▸ EXERCISE
Take the lines below between the one holding "Screen dimensions: 1280x800" and the one holding "Open Oscar Rivera", inclusive, and copy them exactly. Add nothing.

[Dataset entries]
* * * * * * * * *

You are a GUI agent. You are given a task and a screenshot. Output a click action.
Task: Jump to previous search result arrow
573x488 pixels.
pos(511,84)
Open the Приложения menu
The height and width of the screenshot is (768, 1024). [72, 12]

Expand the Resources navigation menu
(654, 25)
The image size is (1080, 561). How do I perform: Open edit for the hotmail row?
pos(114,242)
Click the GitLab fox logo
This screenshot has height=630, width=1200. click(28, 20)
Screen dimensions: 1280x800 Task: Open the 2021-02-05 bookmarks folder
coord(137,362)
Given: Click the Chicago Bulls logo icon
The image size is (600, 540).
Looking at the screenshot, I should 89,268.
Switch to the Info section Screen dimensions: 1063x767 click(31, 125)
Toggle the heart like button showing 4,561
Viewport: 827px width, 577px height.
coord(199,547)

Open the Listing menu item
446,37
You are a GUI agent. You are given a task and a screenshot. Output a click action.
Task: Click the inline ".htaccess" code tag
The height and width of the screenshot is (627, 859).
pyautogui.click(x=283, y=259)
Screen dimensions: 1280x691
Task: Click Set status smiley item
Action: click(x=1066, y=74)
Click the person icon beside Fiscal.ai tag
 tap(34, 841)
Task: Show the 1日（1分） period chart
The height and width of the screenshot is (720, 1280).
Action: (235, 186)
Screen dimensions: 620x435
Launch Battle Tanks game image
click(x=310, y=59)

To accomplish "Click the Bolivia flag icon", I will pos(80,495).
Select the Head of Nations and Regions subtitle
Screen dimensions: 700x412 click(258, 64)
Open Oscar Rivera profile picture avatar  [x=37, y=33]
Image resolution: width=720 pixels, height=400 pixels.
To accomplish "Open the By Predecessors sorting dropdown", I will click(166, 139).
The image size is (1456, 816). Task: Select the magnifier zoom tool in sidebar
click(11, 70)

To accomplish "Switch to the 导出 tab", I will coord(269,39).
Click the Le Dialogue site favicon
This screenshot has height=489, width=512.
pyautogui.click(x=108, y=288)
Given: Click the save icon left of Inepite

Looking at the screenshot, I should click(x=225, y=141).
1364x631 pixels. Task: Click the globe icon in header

* * * * * * * * *

▸ RESPONSE TO THIS TASK
Screen dimensions: 1280x800 Task: Open the 2021-02-05 bookmarks folder
coord(137,362)
Given: Click the Chicago Bulls logo icon
The image size is (600, 540).
Looking at the screenshot, I should 89,268.
Switch to the Info section Screen dimensions: 1063x767 click(31, 125)
Toggle the heart like button showing 4,561
Viewport: 827px width, 577px height.
coord(199,547)

Open the Listing menu item
446,37
You are a GUI agent. You are given a task and a screenshot. Output a click action.
Task: Click the inline ".htaccess" code tag
The height and width of the screenshot is (627, 859).
pyautogui.click(x=283, y=259)
Screen dimensions: 1280x691
Task: Click Set status smiley item
Action: click(x=1066, y=74)
Click the person icon beside Fiscal.ai tag
 tap(34, 841)
Task: Show the 1日（1分） period chart
The height and width of the screenshot is (720, 1280).
Action: (235, 186)
Screen dimensions: 620x435
Launch Battle Tanks game image
click(x=310, y=59)

To accomplish "Click the Bolivia flag icon", I will pos(80,495).
Select the Head of Nations and Regions subtitle
Screen dimensions: 700x412 click(258, 64)
Open Oscar Rivera profile picture avatar  [x=37, y=33]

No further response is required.